Typically, the script is found in the same location as UTLBSTAT, in the rdbms/admin
directory under the Oracle software home directory, and it is executed from Server Manager.
Though it is not necessary to execute the connect internal command before executing this
query, the DBA should connect to the database as a user with connect internal privileges
prior to running the query. This utility will gather all statistics collected and use them to
generate an output file called report.txt. After generating report.txt, the utility will remove
the statistics tables it used to store the performance history of the database. The contents of
report.txt will be discussed shortly.
Care should be taken not to shut down the database while UTLBSTAT is running. If this should
happen, there could be problems with interpreting the data, and since the database must be
running for several hours in order for the V$ views that UTLBSTAT depends on to contain
useful data, all work done by UTLBSTAT will be useless.

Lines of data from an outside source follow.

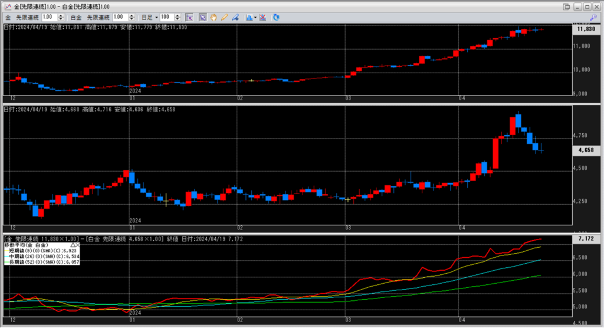Click the 金 symbol label in toolbar
The width and height of the screenshot is (604, 328).
[8, 18]
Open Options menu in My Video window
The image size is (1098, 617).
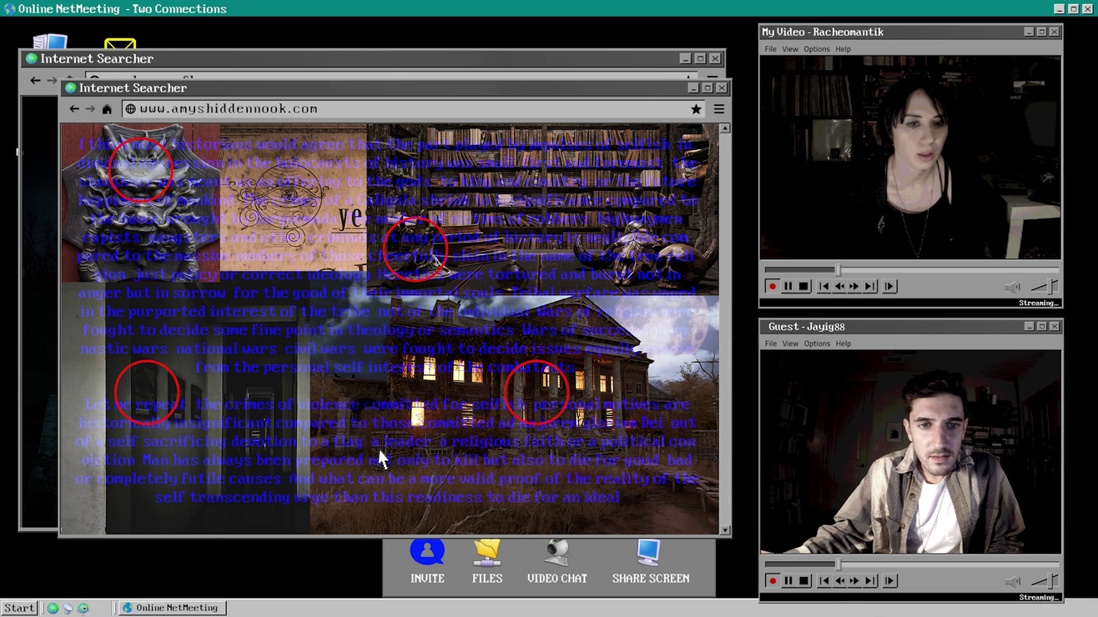pos(816,49)
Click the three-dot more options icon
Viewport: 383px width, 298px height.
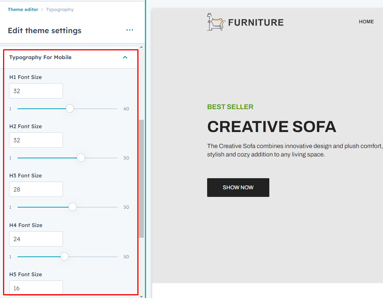[x=130, y=30]
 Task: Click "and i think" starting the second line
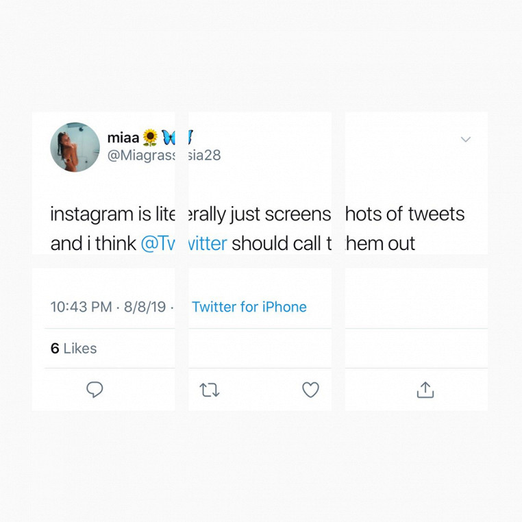[93, 243]
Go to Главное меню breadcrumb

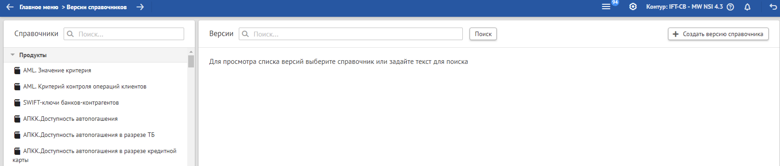coord(39,7)
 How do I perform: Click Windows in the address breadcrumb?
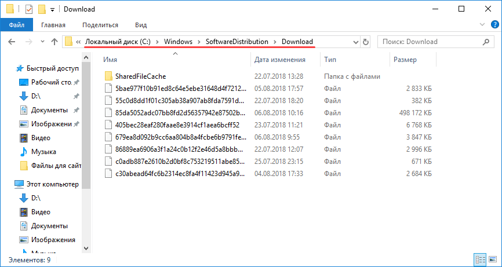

The best thing to do in this situation is
to run UTLESTAT as soon as possible to clear out all data from the prior run, and wait until the
database has been up long enough to attempt a second execution.
Describing Contents of report.txt
There are several important areas of information provided by the report.txt file. The
report.txt file provides a great deal of useful information in the following areas. First, it
provides statistics for file I/O by tablespace and datafile. This information is useful in
distributing files across many disks to reduce I/O contention. SGA, shared area, dictionary
area, table/procedure, trigger, pipe, and other cache statistics. report.txt is also used to
determine if there is contention for any of several different resources. This report also gives
latch wait statistics for the database instance and shows if there is contention for resources
using latches.
Statistics are also given for how often user processes wait for rollback segments, which can be
used to determine if more rollback segments should be added. Average length of a dirty buffer
write queue is also shown, which the DBA can use to determine if DBWR is having difficulty
writing blocks to the database. Finally, the report.txt file contains a listing of all initialization
parameters for the database and the start and stop time for statistics collection.
Understanding Latch Contention
Similar to locks, latches exist to limit access to certain types of resources. There are at least
40 different latches in the Oracle database. Two important latches in the database manage the
redo log resource. They are the redo copy and redo allocation latch. Latches can be monitored
by using the dynamic performance views V$LATCH, V$LATCHHOLDER, and V$LATCHNAME.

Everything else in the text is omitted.